== RECORDS FOR PROCESSING ==
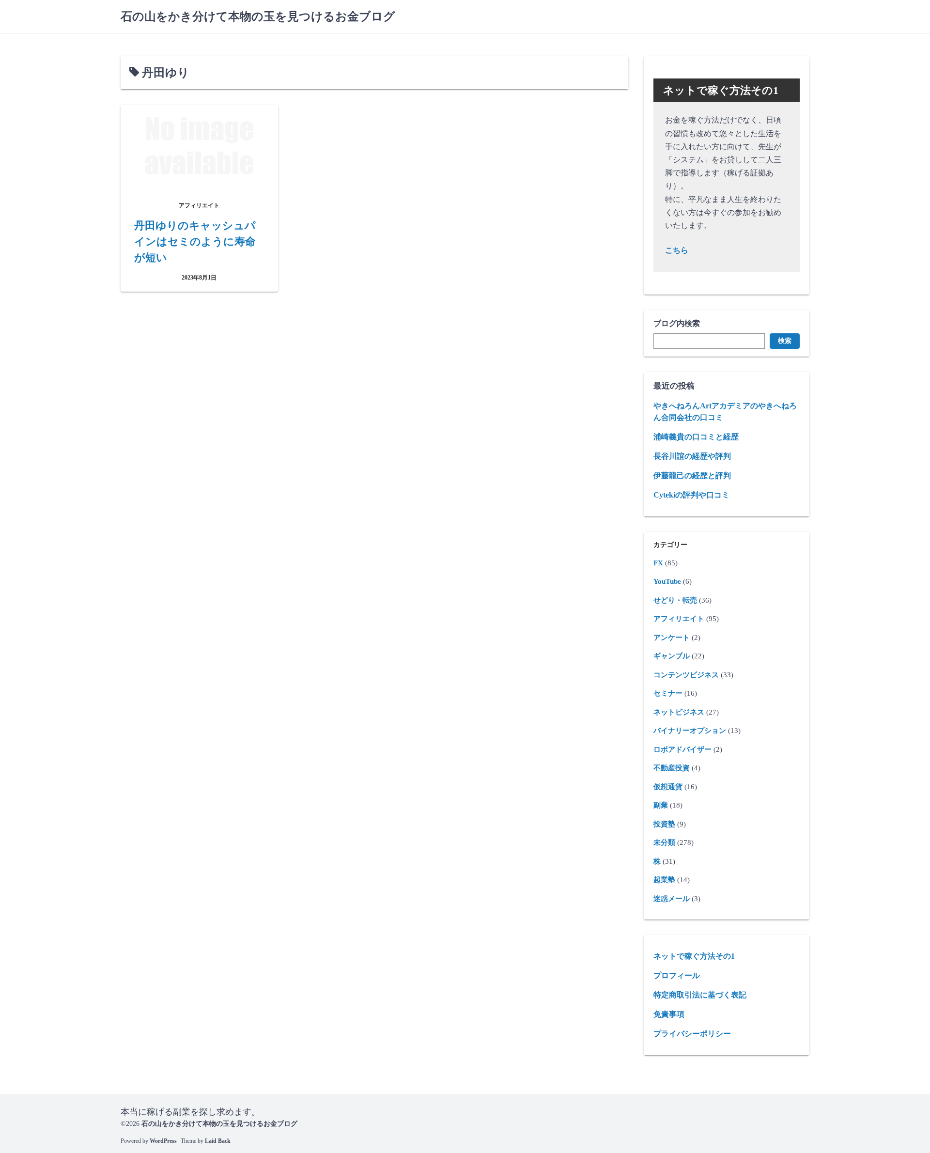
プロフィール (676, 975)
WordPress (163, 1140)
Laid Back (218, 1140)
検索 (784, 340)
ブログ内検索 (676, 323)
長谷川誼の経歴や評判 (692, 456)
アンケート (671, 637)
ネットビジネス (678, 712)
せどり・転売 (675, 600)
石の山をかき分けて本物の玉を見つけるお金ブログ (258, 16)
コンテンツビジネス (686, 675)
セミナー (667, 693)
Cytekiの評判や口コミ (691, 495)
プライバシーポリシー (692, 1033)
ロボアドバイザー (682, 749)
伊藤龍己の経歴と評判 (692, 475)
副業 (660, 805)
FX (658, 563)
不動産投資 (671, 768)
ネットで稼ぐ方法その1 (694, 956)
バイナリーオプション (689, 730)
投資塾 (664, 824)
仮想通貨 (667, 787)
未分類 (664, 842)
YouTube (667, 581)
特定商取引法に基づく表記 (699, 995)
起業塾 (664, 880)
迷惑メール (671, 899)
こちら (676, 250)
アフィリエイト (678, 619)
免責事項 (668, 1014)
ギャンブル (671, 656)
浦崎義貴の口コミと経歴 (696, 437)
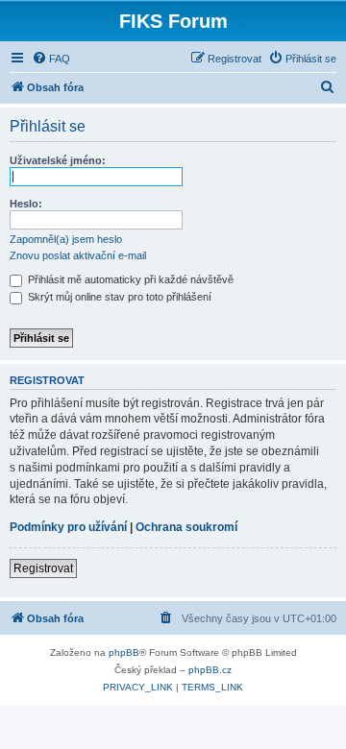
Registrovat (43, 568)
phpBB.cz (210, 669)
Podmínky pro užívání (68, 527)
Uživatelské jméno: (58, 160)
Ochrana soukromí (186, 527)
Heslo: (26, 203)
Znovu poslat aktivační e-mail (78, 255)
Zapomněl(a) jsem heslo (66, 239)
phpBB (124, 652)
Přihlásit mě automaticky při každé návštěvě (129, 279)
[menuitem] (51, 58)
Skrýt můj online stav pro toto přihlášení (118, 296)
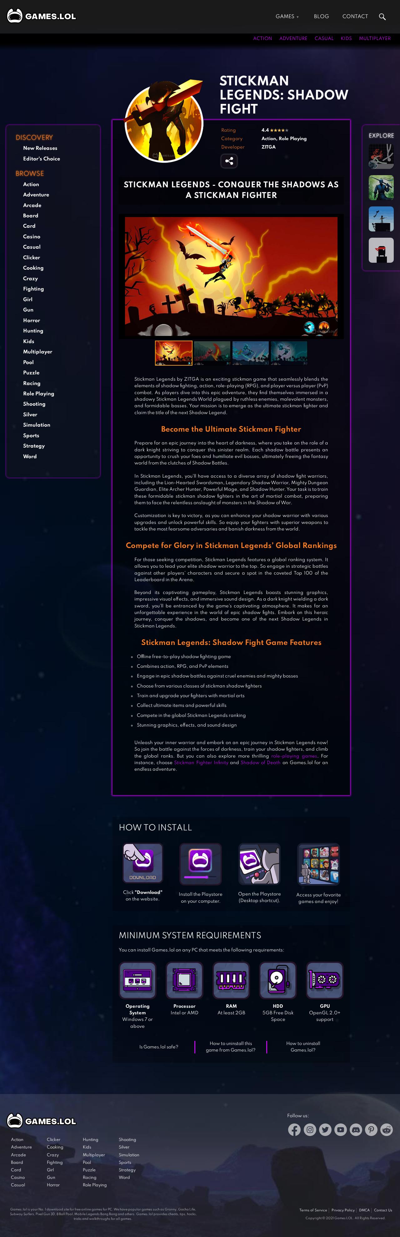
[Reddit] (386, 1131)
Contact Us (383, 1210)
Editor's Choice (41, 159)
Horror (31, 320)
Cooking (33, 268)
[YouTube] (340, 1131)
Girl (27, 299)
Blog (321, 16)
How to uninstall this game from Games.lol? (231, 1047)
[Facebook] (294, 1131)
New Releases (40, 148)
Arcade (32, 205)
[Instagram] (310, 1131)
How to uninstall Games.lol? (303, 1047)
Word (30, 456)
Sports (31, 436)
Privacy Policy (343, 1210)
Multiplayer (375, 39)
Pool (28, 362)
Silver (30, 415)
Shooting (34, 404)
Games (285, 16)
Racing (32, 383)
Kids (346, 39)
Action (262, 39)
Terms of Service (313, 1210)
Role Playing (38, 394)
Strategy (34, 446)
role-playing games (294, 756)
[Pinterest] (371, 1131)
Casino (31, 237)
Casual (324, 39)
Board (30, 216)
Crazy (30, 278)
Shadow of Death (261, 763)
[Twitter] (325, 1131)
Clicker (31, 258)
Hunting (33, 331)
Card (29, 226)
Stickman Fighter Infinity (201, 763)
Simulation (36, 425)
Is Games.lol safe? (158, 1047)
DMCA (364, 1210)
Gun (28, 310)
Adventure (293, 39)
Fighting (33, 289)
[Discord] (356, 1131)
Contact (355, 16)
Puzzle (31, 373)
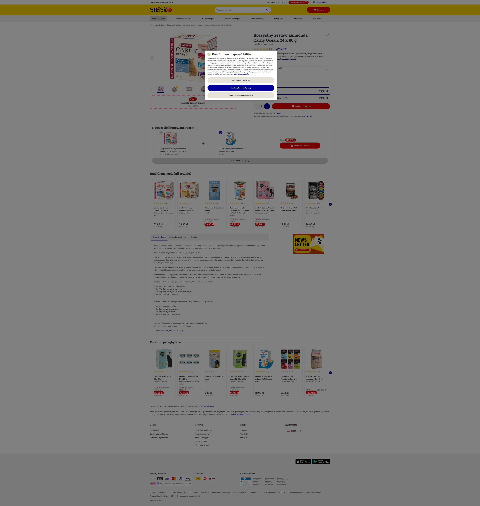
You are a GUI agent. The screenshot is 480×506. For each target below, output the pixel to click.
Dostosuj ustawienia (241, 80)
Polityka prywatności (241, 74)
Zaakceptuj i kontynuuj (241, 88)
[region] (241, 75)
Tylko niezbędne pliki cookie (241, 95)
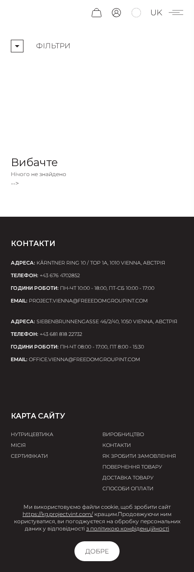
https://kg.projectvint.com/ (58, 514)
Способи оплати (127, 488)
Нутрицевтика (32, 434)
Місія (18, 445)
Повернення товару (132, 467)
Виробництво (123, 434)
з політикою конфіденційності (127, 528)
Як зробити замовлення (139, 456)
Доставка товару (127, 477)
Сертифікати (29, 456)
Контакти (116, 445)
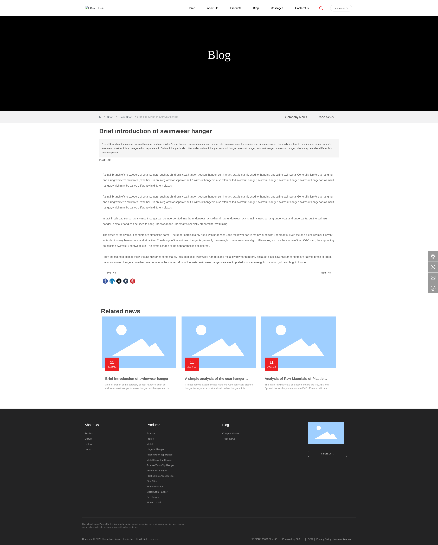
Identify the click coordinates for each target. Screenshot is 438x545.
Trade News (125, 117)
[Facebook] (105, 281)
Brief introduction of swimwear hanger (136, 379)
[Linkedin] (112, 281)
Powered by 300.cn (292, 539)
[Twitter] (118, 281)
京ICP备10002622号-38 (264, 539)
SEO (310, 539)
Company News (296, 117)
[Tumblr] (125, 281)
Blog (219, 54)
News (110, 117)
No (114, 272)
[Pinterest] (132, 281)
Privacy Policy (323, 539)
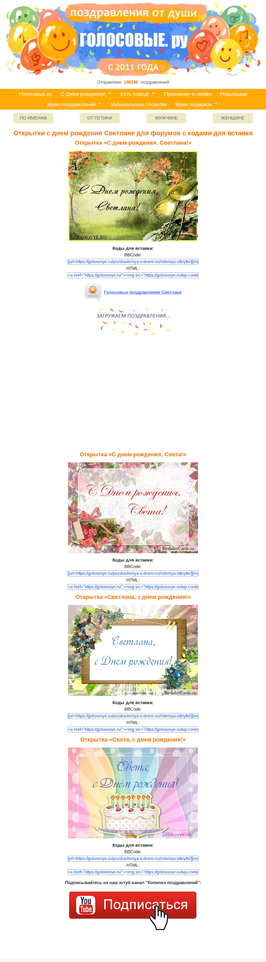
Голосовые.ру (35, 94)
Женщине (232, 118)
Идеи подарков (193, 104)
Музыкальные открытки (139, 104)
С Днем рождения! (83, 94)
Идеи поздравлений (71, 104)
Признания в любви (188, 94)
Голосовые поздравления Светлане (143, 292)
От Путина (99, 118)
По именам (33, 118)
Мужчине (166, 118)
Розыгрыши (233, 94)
===
_STATED TASK_. Rewrite every line of the records from the one containing "[Facebook] (105, 281)" through the end of the records, including the text of each line, and add 150 to each number in the answer coordinates. Leave the pictures out.

_SOLUTION BELOW_.
[Facebook] (255, 431)
Brief introduction of swimwear hanger (286, 529)
[Linkedin] (262, 431)
Powered by 300.cn (442, 689)
[Twitter] (268, 431)
京ICP备10002622号-38 (414, 689)
SEO (460, 689)
Company News (446, 267)
[Tumblr] (275, 431)
Blog (369, 204)
News (260, 267)
No (264, 422)
[Pinterest] (282, 431)
Privacy Policy (473, 689)
Голосовые.ру (185, 244)
Женщине (382, 268)
Идеи подарков (343, 254)
Музыкальные открытки (289, 254)
С Днем рождения! (233, 244)
Идеи поздравлений (221, 254)
Признания в любви (338, 244)
Голосовые поздравления Светлане (293, 442)
От Путина (249, 268)
По именам (183, 268)
Мужчине (316, 268)
Розыгрыши (383, 244)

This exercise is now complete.